Israeli Survey of US Universities Sees Left-Leaning Groups as ‘Significant’ Source of Campus Antisemitism
by Dion J. Pierre

An anti-Israel ‘apartheid wall’ on display at Columbia University during Apartheid Week in 2017. Photo: Facebook.
On Monday, the Jerusalem Center for Public Affairs (JCPA) released a study identifying left-wing organizations as “significant” sources of antisemitism and anti-Israel activity on American colleges and universities.
Titled “The Antisemitism/Anti-Israel Phenomenon: What Do Israeli Campus Professionals Think?,” the study by Dr. Irwin J. Mansdorf reported the findings of surveys of several focus groups comprising Jewish campus professionals from college campuses across the country.

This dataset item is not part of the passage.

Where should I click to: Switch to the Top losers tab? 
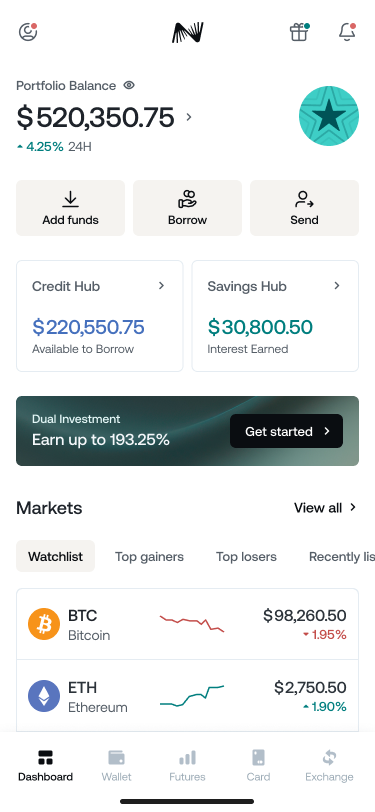click(x=246, y=556)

The surveys by the right-leaning research institute were taken several months before the Israel-Hamas conflict in May.
A majority of the respondents said that antisemitism and anti-Israel activity was at least a “moderate” problem on campus, with most also saying that it came from a “minority” of students on campus.

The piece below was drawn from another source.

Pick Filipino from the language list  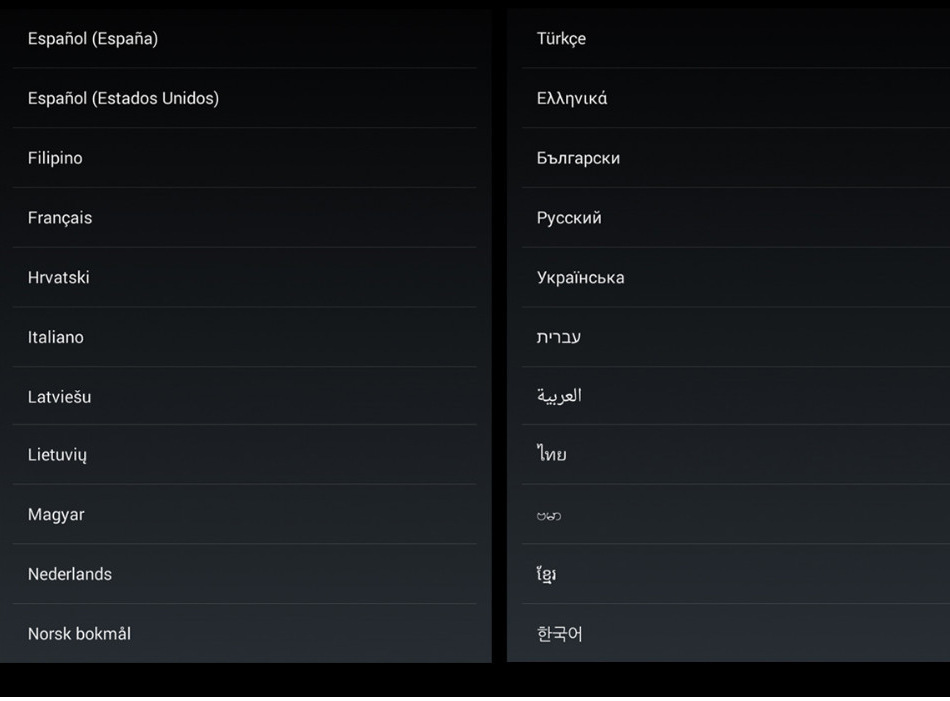55,158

A number of “politically liberal or progressive organizations” were seen as generally unsupportive of Jewish students on campus, as compared to conservative groups, Mansdorf wrote.
The focus group participants work as emissaries at Hillel offices through the Jewish Agency for Israel, which assigns them to a college chapter following the completion of their mandatory service in the IDF. Their answers, Mansdorf said, were nearly identical to those by Hillel directors surveyed by JCPA in 2015.
“When we asked in 2015, ‘What drives anti-Israel activity on your campus?’ we found that 53% felt that ‘Muslim or Arab students on campus’ contribute to this at least a moderately significant amount, with 58% citing that students belonging to ‘progressive’ or ‘revolutionary’ groups also contribute at least to a moderately significant level.”
In 2021, 93% of the sample identified Muslim or Arab students as among those contributing to antisemitism on college campuses, with 39% reporting that they contribute “a fairly significant amount.” 58% said progressive groups contribute to a “fairly significant” and “very high” amount of antisemitism.
Mansdorf argued his findings should prompt a harder look at antisemitism in left-wing circles, and that liberal and progressive organizations should not be “immune from criticism.”
“Effecting change based on confronting attitudes from the progressive left would appear to represent a significant albeit essential challenge.”